“A celebration of sound.” That’s how the organisers of Le Guess Who? describe the festival. It’s perhaps a minor point, but the fact that it’s not stated as a celebration of music, gets to the core of what makes Le Guess Who? such a unique festival. For one weekend in November, Utrecht is the setting for a collision between the mainstream and the avant-garde, the familiar and the alien, the comfortable and the challenging. The result is a festival that encourages the audience to explore and get out of their comfort zones in the hopes of finding something exciting and unexpected.

Israeli guitarist Yonatan Gat sets a high bar early on Thursday evening. Accompanied by Native American powwow drum group The Eastern Medicine Singers, he leads a triumphant performance in Pandora that has people jostling at the entrances in an attempt to get in. The steady percussive beat and chants underscore Gat’s explosive, expressive guitar playing to tremendous effect and lead the audience in an infectious, danceable groove. He’s not the only act to collaborate with other musicians over the weekend, but this performance seems to not only cross cultural boundaries, but temporal ones as well. It’s difficult to not see the past and present of rock music contained on that stage with powerful tribal rhythms merging with electrified guitar work.

Anoushka Shankar also attempts to bridge similar cultural chasms on Saturday evening alongside hang player Manu Delago and the 27-piece string section of the Metropole Orchestra. It’s a beautiful and frequently breathtaking performance that puts Shankar’s sitar playing front and centre throughout. Combined with the orchestral backing we are treated to a soaring, cinematic sound that that really showcases the evocative sound of the sitar in a way that few others have done before.

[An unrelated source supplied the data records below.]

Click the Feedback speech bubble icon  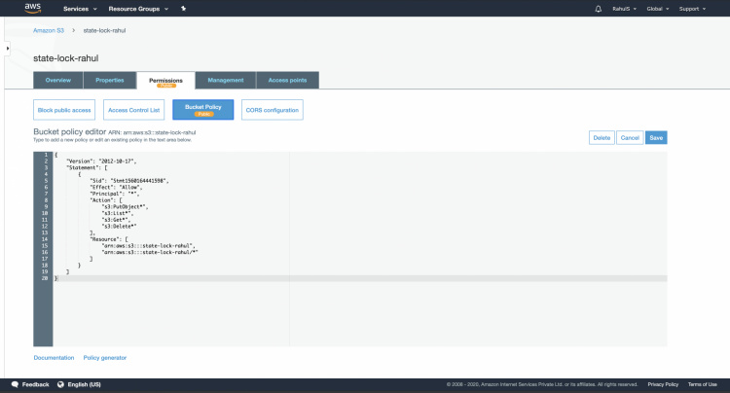(x=14, y=384)
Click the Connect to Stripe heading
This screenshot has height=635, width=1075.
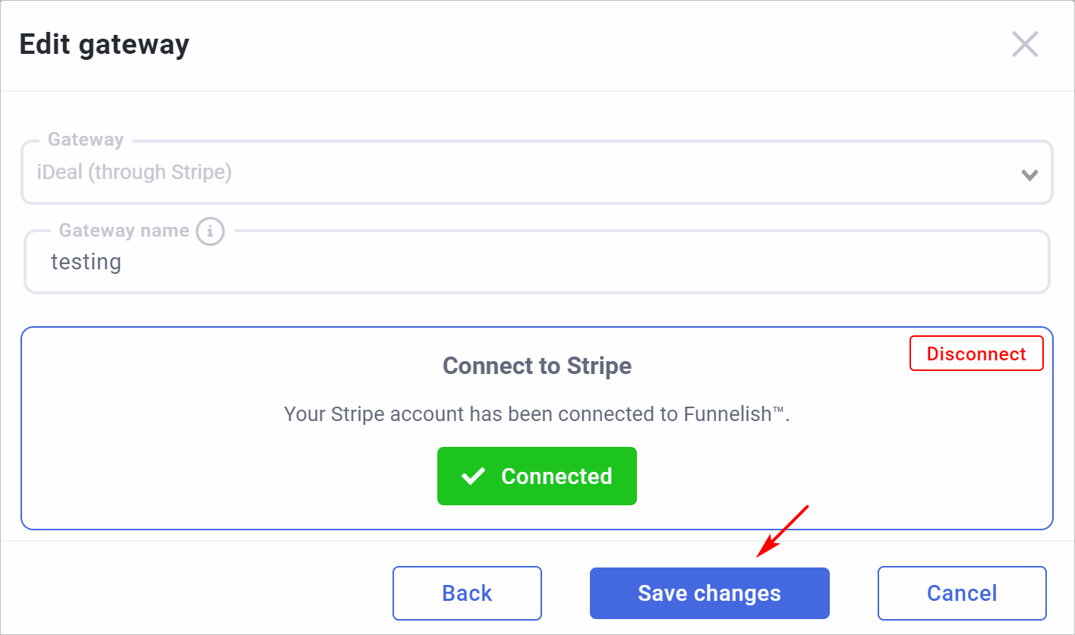(537, 366)
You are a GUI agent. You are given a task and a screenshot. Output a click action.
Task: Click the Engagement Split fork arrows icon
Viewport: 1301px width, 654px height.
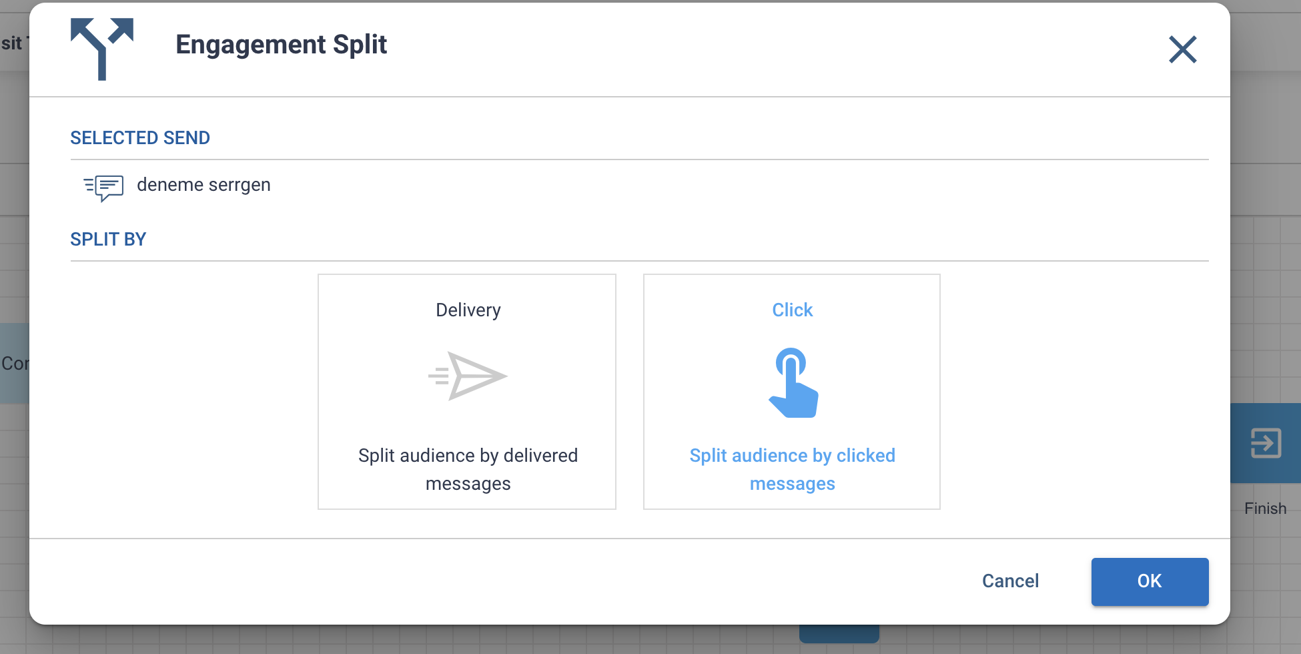[102, 48]
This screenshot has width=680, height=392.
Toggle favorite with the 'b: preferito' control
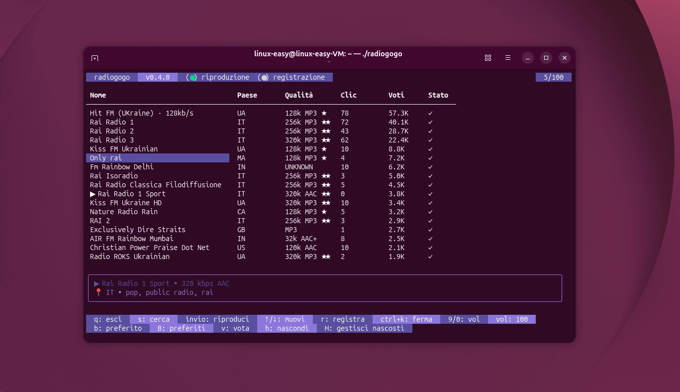tap(117, 328)
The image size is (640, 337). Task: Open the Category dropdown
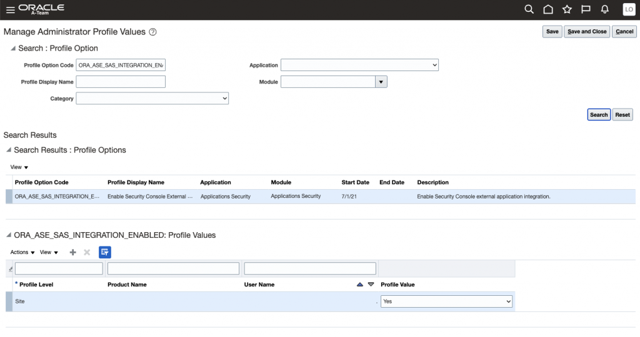click(x=152, y=99)
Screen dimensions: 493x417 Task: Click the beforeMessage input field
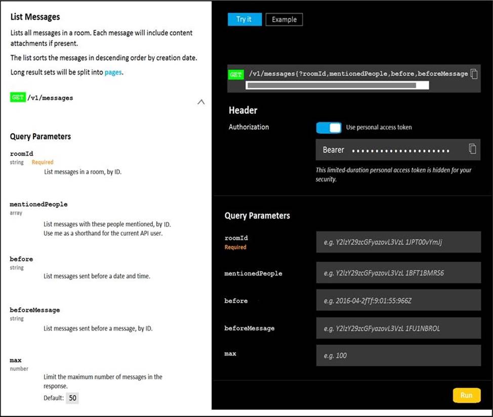point(398,328)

If these two collaborations present the harmonious side of musicianship, then King Britt and Saul Williams’ Unanimous Goldmine collaboration is the antithesis. Wearing dark sunglasses and a long coat, Williams owns the stage like a cyberpunk prophet dispensing perspectives on societal and racial oppression backed with pulverising beats. Provocative and confrontational throughout, Williams doesn’t flinch as he decries the surveillance state, patriarchy and how the Dutch profited from the construction of slave ships. It’s a set that reminds us of how music can speak truth to power - even if that truth is uncomfortable. It’s also the kind of set that you could only see working at this festival.

Yves Tumor presents an equally challenging show on Thursday evening at Basis. One of a few new venues this year, Basis is a club located below street level, accessible only from the canal that runs through the heart of Utrecht. Eschewing lighting, and using anything that resembles a stage, Tumor instead stalks the shadows and sweaty confines of the club like a phantom. The narrow walls and haze of smoke create a claustrophobic space befitting Tumor’s music and the whole experience is as beautiful as it is terrifying. Mere minutes after Tumor’s set ends, DJ Lyzza takes over and provides cathartic relief with an intense set that makes full use of Basis’ crisp soundsystem, deep bass, and ceiling of lights.

This year’s festival is particularly impressive for its selection of electronic acts - something certainly helped by the curatorship of Moor Mother and a showcase from record label RVNG. As well as Lyzza, we are treated to sets from 700 Bliss, RP Boo, a bass-heavy onslaught from The Bug, and a playful set from Kate NV at Janskerk. The standout set however, comes from Eartheater who delivers a ferocious show of bruising electronica and guttural screams on the final day of the festival. It was a performance that had all the energy of hardcore punk and the abrasive tonal qualities of acts like The Knife or Oneohtrix Point Never.

On the softer side of things there’s a truly magical performance from Vashti Bunyan. The majestic Janskerk - one of several churches in Utrecht - is a perfect fit for Bunyan’s soft vocals and quiet guitar playing, which is met with a hushed reverence from the assembled audience. Roger Eno, meanwhile, proves to be a fine way to close out a busy Friday night. He treats Hertz to a tranquil set of solo piano pieces that blur the lines between classical and minimalist ambient music.

Le Guess Who? has always managed to excel at offering a diverse lineup that explores the breadth of genres and styles of music from around the globe. It can make attending the festival something of a daunting prospect with so much potential to surprise audiences, how do you decide which acts to see and which to skip? Just this year I found myself having to skip part of Sons Of Kemet’s riotous performance, which featured 4 drummers backing Shabaka Hutchings' saxophone and Theon Cross’ tuba, in order to catch Gaika’s high-energy performance. And whilst I thoroughly enjoyed Chihei Hatakeyama’s blissful ambient set (and perhaps even needed it after a busy weekend to-ing and fro-ing between venues) I still wonder whether Tirzah’s show would have been the better choice. Ultimately though, that’s what makes Le Guess Who? such an incredible festival experience. The festival is now in its 12th year and it’s still managing to pull together a lineup that delivers astonishing performances and memorable moments like no other event. We only hope that they can somehow outdo themselves next year and make Le Guess Who? 2019 even better.